Vera Pogorelsky Gordon (June 11, 1886 – May 8, 1948) was a Russian-born American stage and screen actress.

Early life
Vera Pogorelsky was born in Ekaterinoslav, Russia, on June 11, 1886, the daughter of Boris Pogorelsky and Teigan Nemirovsky. She emigrated with her family to the United States when she was seven.

Career
Pogorelsky was a child actor but she was fired by the directors of the Shevchenko Imperial Company when they learned she was of Jewish heritage. After emigrating to the United States, Pogorelsky, now Gordon, appeared in smaller theater like the Liberty and the Lyric in New York’s Lower East Side.

In 1916 Gordon went on a tour in England, appearing in vaudeville and theatre.

* Tasks for this exercise *
1. Answer from the Vera Pogorelsky Gordon biography:
(a) In what city was she born?
(b) How old was she when her family emigrated to the United States?
(c) To what country did she go on tour in 1916?
2. Repeat the stretch of the Vera Pogorelsky Gordon biography from "Vera Pogorelsky Gordon" through "vaudeville and theatre.".

* Given information *
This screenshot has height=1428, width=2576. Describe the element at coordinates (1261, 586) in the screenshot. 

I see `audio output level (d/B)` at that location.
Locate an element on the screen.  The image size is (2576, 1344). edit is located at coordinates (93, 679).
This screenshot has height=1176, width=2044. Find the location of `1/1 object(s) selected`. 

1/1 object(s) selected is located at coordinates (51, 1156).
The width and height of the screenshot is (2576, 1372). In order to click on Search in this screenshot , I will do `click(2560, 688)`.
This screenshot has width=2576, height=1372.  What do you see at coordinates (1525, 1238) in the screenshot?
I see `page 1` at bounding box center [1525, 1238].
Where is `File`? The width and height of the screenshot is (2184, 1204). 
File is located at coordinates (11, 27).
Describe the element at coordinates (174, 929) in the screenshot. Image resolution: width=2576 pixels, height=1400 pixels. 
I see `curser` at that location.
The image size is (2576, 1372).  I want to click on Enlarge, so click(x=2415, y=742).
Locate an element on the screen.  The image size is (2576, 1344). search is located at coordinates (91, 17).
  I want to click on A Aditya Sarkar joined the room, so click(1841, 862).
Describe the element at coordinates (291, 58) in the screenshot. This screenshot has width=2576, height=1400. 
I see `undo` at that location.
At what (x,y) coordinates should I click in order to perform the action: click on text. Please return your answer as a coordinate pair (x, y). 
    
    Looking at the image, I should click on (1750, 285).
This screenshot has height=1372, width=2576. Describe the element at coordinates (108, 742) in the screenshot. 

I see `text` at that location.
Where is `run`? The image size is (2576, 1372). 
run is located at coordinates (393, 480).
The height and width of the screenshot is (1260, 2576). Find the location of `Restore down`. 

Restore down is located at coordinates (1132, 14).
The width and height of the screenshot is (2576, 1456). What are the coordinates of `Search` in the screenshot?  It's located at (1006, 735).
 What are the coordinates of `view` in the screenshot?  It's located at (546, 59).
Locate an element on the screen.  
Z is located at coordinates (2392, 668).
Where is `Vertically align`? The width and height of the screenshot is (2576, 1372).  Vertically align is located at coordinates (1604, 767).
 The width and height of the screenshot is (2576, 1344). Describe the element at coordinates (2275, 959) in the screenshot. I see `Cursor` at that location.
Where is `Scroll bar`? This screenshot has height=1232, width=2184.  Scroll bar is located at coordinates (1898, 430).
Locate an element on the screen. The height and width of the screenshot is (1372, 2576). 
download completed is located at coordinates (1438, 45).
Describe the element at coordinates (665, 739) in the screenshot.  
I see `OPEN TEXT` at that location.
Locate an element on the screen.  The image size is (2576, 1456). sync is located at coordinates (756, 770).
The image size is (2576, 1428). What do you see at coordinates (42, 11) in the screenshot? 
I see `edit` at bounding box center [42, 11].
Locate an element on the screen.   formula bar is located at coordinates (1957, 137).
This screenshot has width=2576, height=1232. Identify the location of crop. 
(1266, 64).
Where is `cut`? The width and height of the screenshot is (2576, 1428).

* Written answers *
1.
(a) Ekaterinoslav, Russia
(b) Seven
(c) England

2.
Vera Pogorelsky Gordon (June 11, 1886 – May 8, 1948) was a Russian-born American stage and screen actress.

Early life
Vera Pogorelsky was born in Ekaterinoslav, Russia, on June 11, 1886, the daughter of Boris Pogorelsky and Teigan Nemirovsky. She emigrated with her family to the United States when she was seven.

Career
Pogorelsky was a child actor but she was fired by the directors of the Shevchenko Imperial Company when they learned she was of Jewish heritage. After emigrating to the United States, Pogorelsky, now Gordon, appeared in smaller theater like the Liberty and the Lyric in New York’s Lower East Side.

In 1916 Gordon went on a tour in England, appearing in vaudeville and theatre.